Mayo Clinic reports breakthrough treatment for breast cancer

October 19, 2005

JACKSONVILLE, Fla. -- In a joint paper, co-authored by Mayo Clinic's Edith Perez, M.D., and Edward Romond, M.D., of the National Surgical Adjuvant Breast and Bowel Project (NSABP), researchers report complete and combined results of two trials comparing adjuvant chemotherapy with or without concurrent trastuzumab treatment in women with surgically removed HER2-positive breast cancer. The studies showed trastuzumab (Herceptin®) therapy to be highly superior to standard treatment, reducing recurrence of cancer by half. The findings will be published in the Oct. 20, 2005, issue of The New England Journal of Medicine.

"Herceptin has changed the treatment of breast cancer," says Dr. Perez, who is the co-director of Mayo Clinic's Multidisciplinary Breast Clinic in Jacksonville, Fla. "When we started this study, I knew in my heart results would be positive, but this by far exceeded my expectations."

Of the 2,043 patients enrolled in NSABP trial B-31 and 1,633 patients enrolled in the two reported treatment groups of the North Central Cancer Treatment Group (NCCTG ) trial N9831 by the end of 2004, complete follow-up information was available on 3,351 patients. Two hundred sixty-one women in the control group (1,679 patients) had a recurrence of breast or other primary cancer as compared to 133 in the group receiving trastuzumab. At three years, 90.4 percent of women receiving trastuzumab were disease free, compared to 81.5 percent of women in the control group. There also was a measurable reduction in the development of other non-breast primary cancers in the B-31 trial for women receiving trastuzumab. Overall survival also appeared to be impacted, with only 62 deaths in the trastuzumab group as compared with 92 in the control group.

Dr. Perez and her co-investigators found convincing evidence that women with HER2-positive breast cancer can now be treated more effectively. "A million women each year are diagnosed with breast cancer throughout the world, and approximately 25 percent of them have HER2 tumors," said Dr. Perez. "To be able to find a treatment that impacts the lives of so many is a huge success for the cancer research community."

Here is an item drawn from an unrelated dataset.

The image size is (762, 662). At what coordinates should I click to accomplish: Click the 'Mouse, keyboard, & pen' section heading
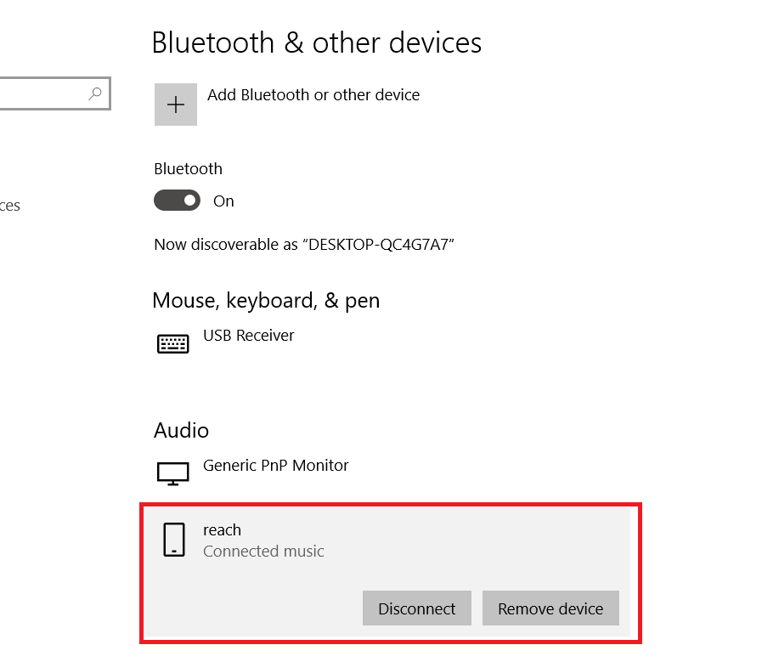266,301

The NCCTG trial N9831, of which Dr. Perez was the primary investigator, was a cooperative effort with the Eastern Cooperative Oncology Group (ECOG), the Southwest Oncology Group (SWOG), and the Cancer and Leukemia Group B (CALGB). It compared three chemotherapy regimens, two that included trastuzumab therapy -- one dosage concurrent with weekly paclitaxel, the other after completion of paclitaxel. The NSABP trial B-31 compared one chemotherapy regimen against the same regimen with weekly trastuzumab and tri-weekly (or weekly) paclitaxel. Investigators determined that the treatments being compared were similar, and results from the two studies were combined to form a joint analysis, excluding the NCCTG N9831 trial group that looked at trastuzumab administered sequentially after paclitaxel.

In addition to Dr. Perez, members of the NCCTG and Mayo Clinic research team included Vera Suman, Ph.D.; Thomas Pisansky, M.D.; Leila Kutteh, M.D.; Daniel Visscher, M.D.; Robert Jenkins, M.D., Ph.D.; Shaker Dakhil, M.D.; Wilma Lingle, Ph.D.; and James Ingle, M.D. Other collaborating researchers on N9831 included Nancy Davidson, M.D. (ECOG); Silvana Martino, D.O. (SWOG); and Peter Kaufman, M.D. (CALGB).
-end-
The National Institutes of Health provided the majority of funding for this research, with additional support from Genentech, manufacturer of Herceptin®, and the Breast Cancer Research Foundation.